Dicho esto y por ser justos hasta con lo criminoso, lo único positivo que debemos al dinero es que pone a cada uno en su sitio, es el auténtico who is who, es decir, no el del haber sino el del ser. Ante el oro caen todas las máscaras y antifaces, no hay disfraz por elaborado que sea que se le resista. El vil metal hace que al final de cualquier historia conozcamos al que de verdad daba de corazón y al que sólo conoce lo que se puede incluir en un inventario, letra de cambio o cheque al portador. El dinero es a la virtud lo que el mezquino al ser humano. Ah, el mezquino, guárdate de él.
Si eres generoso y de alma grande, todos mis lectores creo que lo son, no te desanimes, a la larga compensa y no te pesará. Te sentirás engañado y muchas veces baqueteado por esas serpientes ingratas de ojos azules como el mar y cascabel de oro a las que has dado tanto sin darte cuenta. No te preocupes, alguien les acabará pisando la cabeza. En la complicada senda de eso que llamamos «felicidad», el generoso, a la larga, puede aproximarse más a la meta. Unos y otros acabaremos en el mismo sitio y con lo mismo puesto: nada. Sólo que, mientras la lápida del mezquino se irá embarrando a partir de la primera tormenta sin que nadie de los que se han repartido su botín la limpie, a la del generoso más de uno irá a poner alguna florecilla en su recuerdo.
Líbrate, como te he dicho antes, de mezquinos, cicateros, de los que sólo hablan de dinero y demás ralea; te harán daño, pero piensa que viven condenados a un fin inalcanzable: tenerlo todo. ¡Pobres animalitos de Dios!
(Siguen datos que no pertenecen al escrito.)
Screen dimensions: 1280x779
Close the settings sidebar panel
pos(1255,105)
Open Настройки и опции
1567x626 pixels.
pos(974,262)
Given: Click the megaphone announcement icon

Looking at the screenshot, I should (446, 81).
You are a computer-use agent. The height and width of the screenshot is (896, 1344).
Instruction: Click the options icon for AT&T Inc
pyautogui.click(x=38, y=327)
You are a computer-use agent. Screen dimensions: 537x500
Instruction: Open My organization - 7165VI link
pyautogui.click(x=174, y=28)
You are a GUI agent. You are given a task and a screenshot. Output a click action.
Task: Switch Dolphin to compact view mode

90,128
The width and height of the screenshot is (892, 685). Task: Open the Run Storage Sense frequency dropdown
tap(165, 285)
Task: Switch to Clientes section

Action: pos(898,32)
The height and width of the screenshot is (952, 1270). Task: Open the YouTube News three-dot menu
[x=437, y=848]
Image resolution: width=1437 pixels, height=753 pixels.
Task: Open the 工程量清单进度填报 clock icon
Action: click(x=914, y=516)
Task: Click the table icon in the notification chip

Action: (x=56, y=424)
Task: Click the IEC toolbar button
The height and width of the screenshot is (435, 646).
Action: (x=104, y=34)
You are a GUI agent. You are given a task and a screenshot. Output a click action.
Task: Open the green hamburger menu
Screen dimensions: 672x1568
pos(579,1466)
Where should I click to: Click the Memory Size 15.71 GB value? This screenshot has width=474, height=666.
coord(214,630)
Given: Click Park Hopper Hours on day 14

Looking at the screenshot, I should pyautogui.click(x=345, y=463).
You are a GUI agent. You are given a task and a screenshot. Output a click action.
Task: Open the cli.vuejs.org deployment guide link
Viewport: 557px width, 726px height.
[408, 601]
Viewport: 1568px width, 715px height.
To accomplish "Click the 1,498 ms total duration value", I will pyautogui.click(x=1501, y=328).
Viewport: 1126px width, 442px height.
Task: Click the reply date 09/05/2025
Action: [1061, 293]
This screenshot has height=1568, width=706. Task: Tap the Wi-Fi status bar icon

Cuando tú a los dos segundos ya ni te acuerdas de lo que les has entregado, ellos viven atormentados pensando en el tipo de interés que aplicarán a la más desvergonzada de sus próximas reclamaciones. Siente misericordia; su falta de grandeza es tan bochornosa que hasta se sonrojan los gatos de escayola. Apártalos elegantemente de tu camino y dedícales la más fría de tus indiferencias, no merecen más.